Q5: What systemic nutritional and metabolic optimisation supports ActiGraft wound healing response?

Wound healing is metabolically demanding — a chronic non-healing wound of 10 cm² increases resting energy expenditure by 20–30% and protein requirements by 50% above baseline. Nutritional optimisation concurrent with ActiGraft therapy significantly impacts healing velocity. Protein: the EWMA/ESPEN joint position document (2022) recommends 1.25–2.0 g/kg body weight/day protein for patients with chronic wounds — adequate protein intake provides amino acid substrate for collagen synthesis (glycine, proline, hydroxyproline) and wound immune function. Specific amino acids: arginine (3–9 g/day supplemental) is the precursor for nitric oxide synthesis (endothelial wound vasodilation) and collagen proline hydroxylation; glutamine (0.3 g/kg/day) supports wound immune cell energy metabolism.
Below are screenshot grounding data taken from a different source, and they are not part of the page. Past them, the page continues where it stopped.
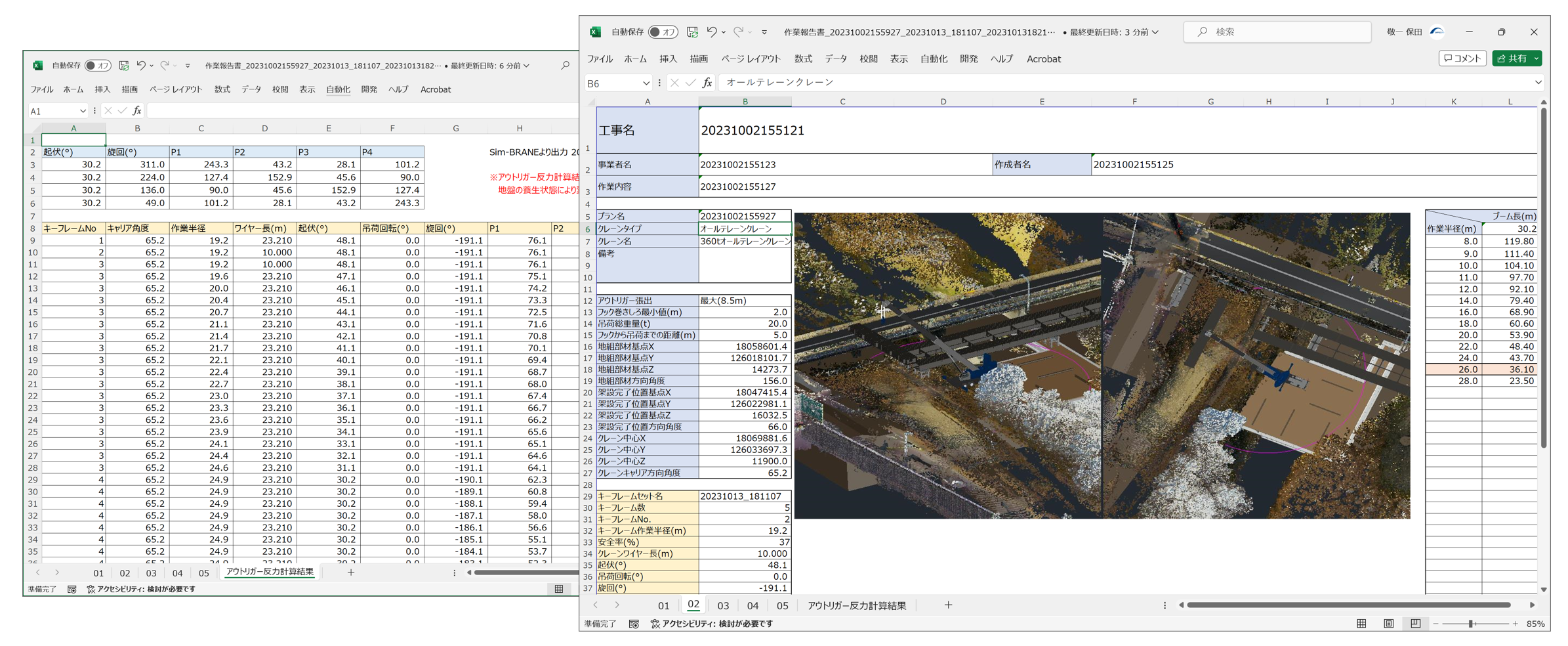Click the save icon in left Excel window
Screen dimensions: 1568x646
pos(124,66)
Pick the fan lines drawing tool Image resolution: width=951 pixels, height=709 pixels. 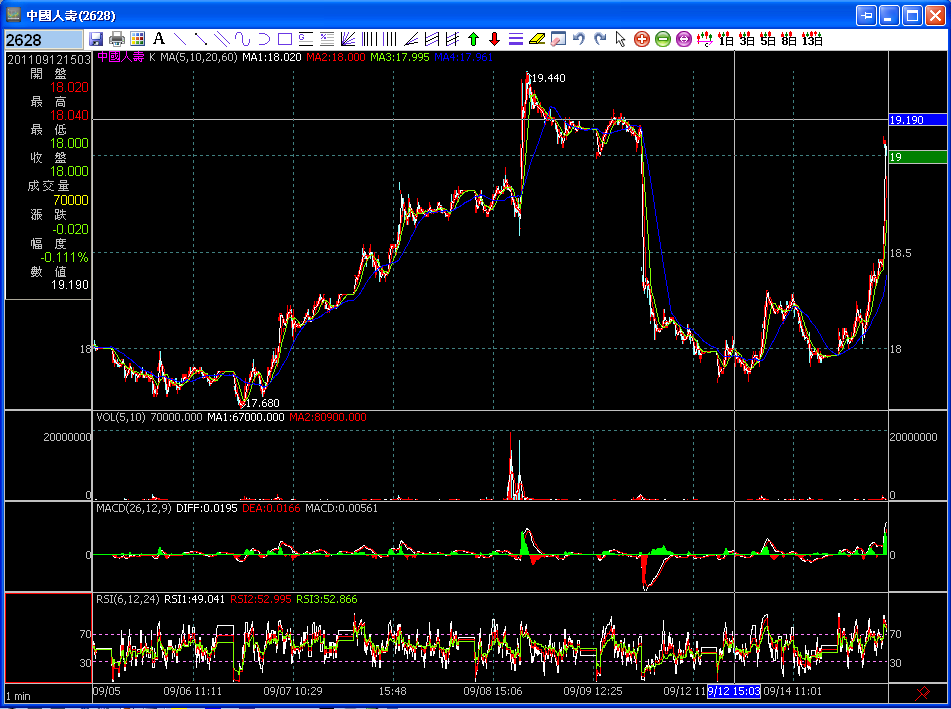pyautogui.click(x=348, y=39)
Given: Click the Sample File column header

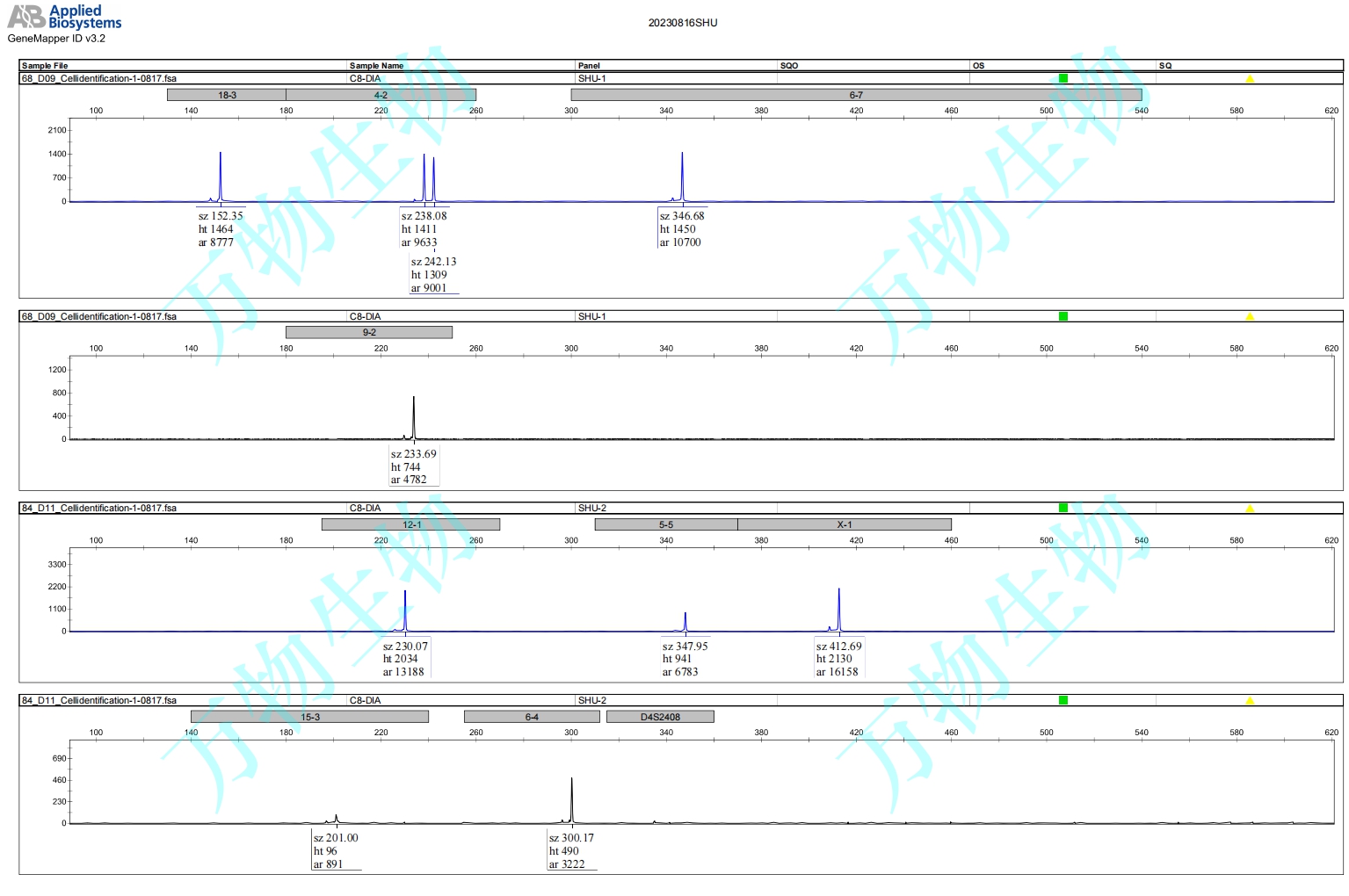Looking at the screenshot, I should 45,66.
Vitamin C (500–1000 mg/day): collagen cross-linking co-factor; clinical deficiency produces scurvy-pattern wound dehiscence and impaired neutrophil function. Zinc (15–25 mg/day elemental): co-factor for matrix metalloproteinases (wound remodelling) and keratinocyte proliferation; deficiency impairs epithelialisation. For diabetic patients: glycaemic control (target HbA1c <7.5% per IWGDF/ADA DFU management guidelines) is independently associated with wound closure — each 1% HbA1c reduction above target correlates with approximately 20% improvement in DFU healing rate. Offloading: non-removable total contact casting (TCC) — the IWGDF Grade A Level 1 recommendation for neuropathic DFU offloading — is a mandatory co-intervention with ActiGraft to prevent mechanical disruption of the applied autologous clot between treatment sessions.
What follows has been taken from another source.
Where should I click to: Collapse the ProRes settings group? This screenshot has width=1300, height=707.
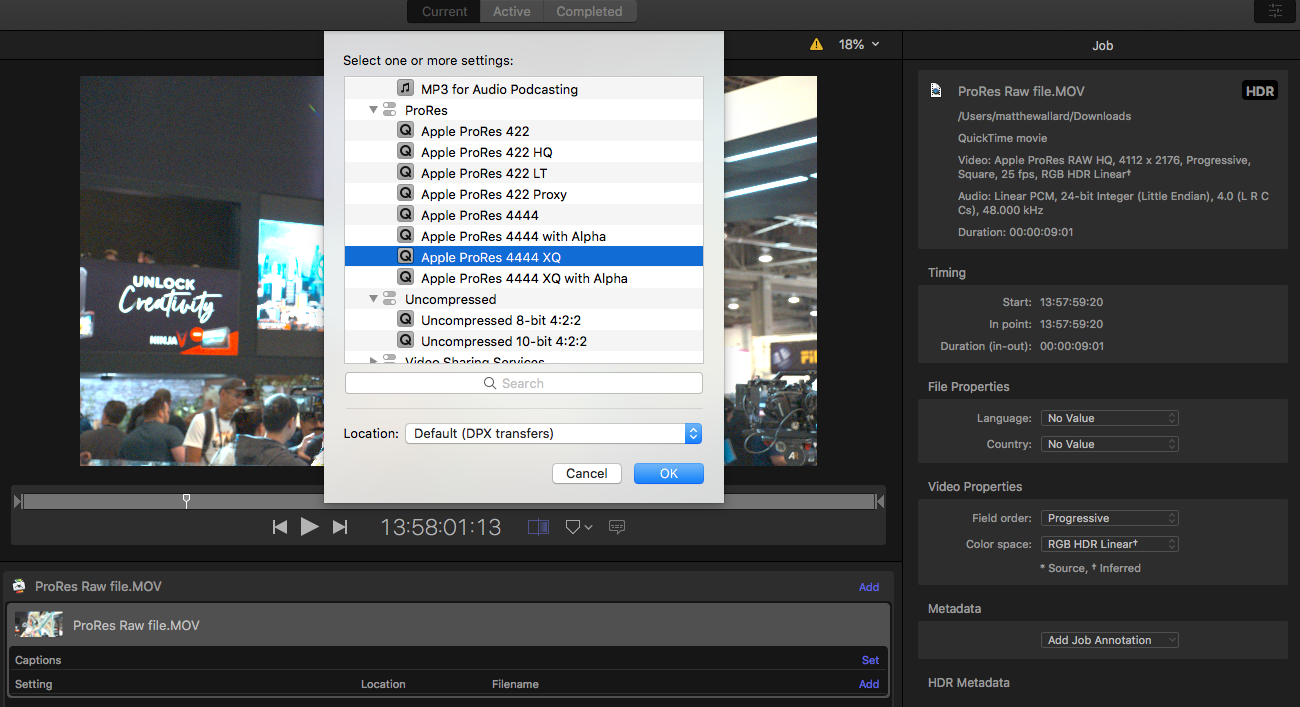pos(374,110)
Regulatory and Clinical Framework: ActiGraft is a registered medical device under the Singapore Health Sciences Authority (HSA) Medical Device Register, Class B, pursuant to the Health Products Act (Cap 122D) and Health Products (Medical Devices) Regulations 2010. CE Mark under EU Medical Device Regulation 2017/745 (Class IIb) confirms conformity assessment by a notified body for safety, performance, and clinical evidence sufficiency for chronic wound management. Device biocompatibility is established per ISO 10993 series (ISO 10993-1, -3, -5, -10 cytotoxicity, genotoxicity, sensitisation, and irritation testing). Single-use consumable sterility is assured per ISO 11135 (sterilisation of health-care products). Device manufacture and quality management comply with ISO 13485:2016. Clinical evidence is grounded in the International Working Group on the Diabetic Foot (IWGDF) 2023 Guidelines on interventions to enhance healing of chronic ulcers of the foot in persons with diabetes, the European Wound Management Association (EWMA) 2019 Advanced Wound Care Therapies Clinical Decision Framework, and the EPUAP/NPIAP/PPPIA 2019 International Clinical Practice Guideline on Prevention and Treatment of Pressure Ulcers/Injuries. ActiGraft therapy is intended to be administered by or under the supervision of a licensed healthcare professional in Singapore with wound care training. It does not constitute a standalone treatment and must be used in combination with appropriate wound bed preparation, infection management, offloading (for diabetic and pressure wounds), compression therapy (for venous leg ulcers per Partsch et al. EWMA 2021 Compression Therapy Position Document), and nutritional optimisation as clinically indicated.